== What to do ==
What lines of the data below include the word "screenshot"? Report them by copying each.

[[ Entries provided, beginning ]]

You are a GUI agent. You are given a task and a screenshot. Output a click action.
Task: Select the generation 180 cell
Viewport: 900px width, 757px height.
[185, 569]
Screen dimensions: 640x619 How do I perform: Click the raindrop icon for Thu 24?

[[ Entries provided, end ]]
[[ Entries provided, beginning ]]

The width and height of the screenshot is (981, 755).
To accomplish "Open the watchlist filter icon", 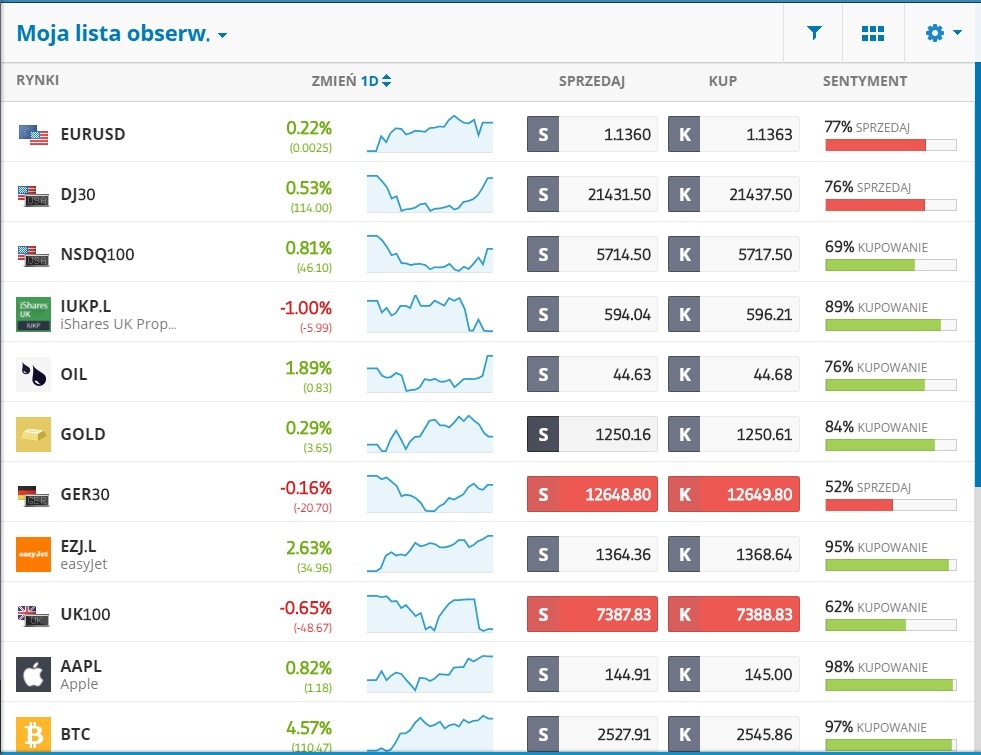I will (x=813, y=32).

[[ Entries provided, end ]]

== Solution for this exercise ==
You are a GUI agent. You are given a task and a screenshot. Output a click action.
The width and height of the screenshot is (981, 755).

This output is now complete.